| ÉNONCÉ A |
Indiquez si chacun des énoncés (i), (ii) et (iii) concorde avec le texte sur les attaques de corrélation et de congestion. Répondez par oui ou par non, en citant à l'identique les mots du texte qui tranchent.
(i) La corrélation temporelle repose sur l'analyse des horodatages des paquets.
(ii) Dans l'attaque décrite par l'article [10], c'est l'attaquant qui choisit les circuits.
(iii) Les attaques de congestion sur Tor cherchent à déterminer les identités des routeurs Onion.

| TEXTE ÉTUDIÉ |
----------------

Attaque de corrélation

Les attaques de corrélation sont largement utilisées pour révéler l’origine d’un flux de communication ainsi son expéditeur. Ces attaques reposent sur l’observation du trafic aux deux extrémités d’une connexion et utilisent des méthodes statistiques pour détecter des corrélations entre les flux entrants et sortants.

Parmi les méthodes couramment utilisées, la corrélation temporelle consiste à analyser les horodatages des paquets afin d’identifier les flux de communication qui se produisent simultanément ou présentent des schémas de communication similaires. La corrélation de taille de paquet est une autre méthode qui permet de détecter des similitudes. Certains protocoles/applications génèrent des modèles spécifiques de taille de paquet qui peuvent être exploités dans ces attaques.

L’analyse de la durée de connexion des flux entrants et sortants peut également être utilisée pour trouver des correspondances. De plus, l’identification de motifs de trafic spécifiques tels que des requêtes HTTP particulières ou des schémas d’accès à des services spécifiques contribue à établir des corrélations. Une fois des corrélations potentielles identifiées, l’attaquant tente de les valider pour confirmer la relation entre les flux entrants et sortants.

L’article [10] indique lui la désanonymisation de services oignons à partir de la corruption d’un nœud garde du service visé. Les circuits étant choisis de manière aléatoire, la technicité de l’attaque réside essentiellement dans la reconnaissance du trafic attaquant. En effet, l’attaquant émet des requêtes au service visé : si l’attaque de corrélation indique la présence du trafic généré dans le nœud contrôlé, alors ce dernier fait partie d’un circuit du service visé. Si de plus, il est prouvé que ce nœud est un des gardes de la cible, il est possible de l’associer à l’IP lisible par le nœud garde.

Fig. 6. Envoi de requêtes selon un motif pour le reconnaître dans un noeud du circuit par corrélation. [10]

Attaque de congestion

Les attaques de congestion sur Tor visent à déterminer les identités des routeurs Onion (OR) [4]. L’attaquant crée délibérément des congestions dans les relais pour observer les différences de latence dans le flux de trafic du client. Par exemple, il peut créer des congestions pendant que le client télécharge un fichier volumineux à partir d’un site web contrôlé par l’attaquant, jusqu’à ce que la vitesse de téléchargement diminue.

----------------

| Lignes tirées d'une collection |
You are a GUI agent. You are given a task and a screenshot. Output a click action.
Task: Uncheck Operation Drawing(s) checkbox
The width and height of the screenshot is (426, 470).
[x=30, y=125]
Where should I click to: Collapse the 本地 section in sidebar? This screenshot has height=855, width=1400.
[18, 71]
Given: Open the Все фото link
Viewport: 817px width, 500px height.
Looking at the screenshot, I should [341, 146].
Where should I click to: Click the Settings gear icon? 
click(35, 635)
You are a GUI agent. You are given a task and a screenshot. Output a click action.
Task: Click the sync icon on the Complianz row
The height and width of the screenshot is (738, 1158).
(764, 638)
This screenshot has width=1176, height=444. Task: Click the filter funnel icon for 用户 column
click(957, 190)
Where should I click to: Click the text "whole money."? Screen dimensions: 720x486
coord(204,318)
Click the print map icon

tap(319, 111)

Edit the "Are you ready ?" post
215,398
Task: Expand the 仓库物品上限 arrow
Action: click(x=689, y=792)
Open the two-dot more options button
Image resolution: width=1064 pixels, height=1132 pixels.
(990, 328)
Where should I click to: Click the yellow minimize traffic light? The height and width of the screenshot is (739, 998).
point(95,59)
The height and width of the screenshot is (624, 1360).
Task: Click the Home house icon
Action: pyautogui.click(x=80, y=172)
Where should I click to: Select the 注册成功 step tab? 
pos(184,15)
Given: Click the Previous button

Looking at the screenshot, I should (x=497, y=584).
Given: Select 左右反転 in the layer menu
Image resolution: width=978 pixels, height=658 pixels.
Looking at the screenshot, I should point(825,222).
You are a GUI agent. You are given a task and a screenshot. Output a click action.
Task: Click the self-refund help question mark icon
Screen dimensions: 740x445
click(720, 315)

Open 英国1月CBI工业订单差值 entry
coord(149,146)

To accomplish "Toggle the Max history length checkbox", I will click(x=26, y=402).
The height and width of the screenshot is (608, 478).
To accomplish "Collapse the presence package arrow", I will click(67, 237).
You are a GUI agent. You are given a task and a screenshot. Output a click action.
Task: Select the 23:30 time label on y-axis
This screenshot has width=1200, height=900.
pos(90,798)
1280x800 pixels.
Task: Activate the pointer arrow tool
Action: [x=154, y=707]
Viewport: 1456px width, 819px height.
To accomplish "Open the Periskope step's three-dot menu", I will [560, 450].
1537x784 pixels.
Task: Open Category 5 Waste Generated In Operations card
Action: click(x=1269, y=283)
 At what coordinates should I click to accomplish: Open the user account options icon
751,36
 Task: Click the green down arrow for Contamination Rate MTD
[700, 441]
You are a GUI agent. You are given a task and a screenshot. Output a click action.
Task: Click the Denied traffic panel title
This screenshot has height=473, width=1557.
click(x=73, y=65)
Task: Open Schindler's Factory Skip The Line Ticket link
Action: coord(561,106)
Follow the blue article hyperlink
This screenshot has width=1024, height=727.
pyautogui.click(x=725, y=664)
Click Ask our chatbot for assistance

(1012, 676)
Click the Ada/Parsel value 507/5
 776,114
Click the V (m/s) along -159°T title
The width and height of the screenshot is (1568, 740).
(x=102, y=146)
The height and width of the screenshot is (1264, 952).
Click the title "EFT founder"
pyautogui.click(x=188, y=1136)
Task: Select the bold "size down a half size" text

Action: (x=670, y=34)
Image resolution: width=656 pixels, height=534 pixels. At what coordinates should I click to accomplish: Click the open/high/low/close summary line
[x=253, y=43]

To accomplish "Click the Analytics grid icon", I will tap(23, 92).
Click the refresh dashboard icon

----------------

| ÉNONCÉ B |
Redimensionnez les lignes de données comprises entre celle qui contient « Task: Select the bold » et la fin de ces lignes, bornes incluses. Recopiez toutes ces lignes, demandes comprises, en multipliant par 1,05 chaque coordonnée donnée en réponse, puis en l'arrondissant à l'entier le plus proche (les demis vers le haut).

| RÉPONSE ATTENDUE A |
(i) Oui : « la corrélation temporelle consiste à analyser les horodatages des paquets ».
(ii) Non : « Les circuits étant choisis de manière aléatoire ».
(iii) Oui : « Les attaques de congestion sur Tor visent à déterminer les identités des routeurs Onion (OR) ».

| RÉPONSE ATTENDUE B |
Task: Select the bold "size down a half size" text

Action: (x=704, y=36)
Image resolution: width=656 pixels, height=534 pixels. At what coordinates should I click to accomplish: Click the open/high/low/close summary line
[x=266, y=45]

To accomplish "Click the Analytics grid icon", I will tap(24, 97).
Click the refresh dashboard icon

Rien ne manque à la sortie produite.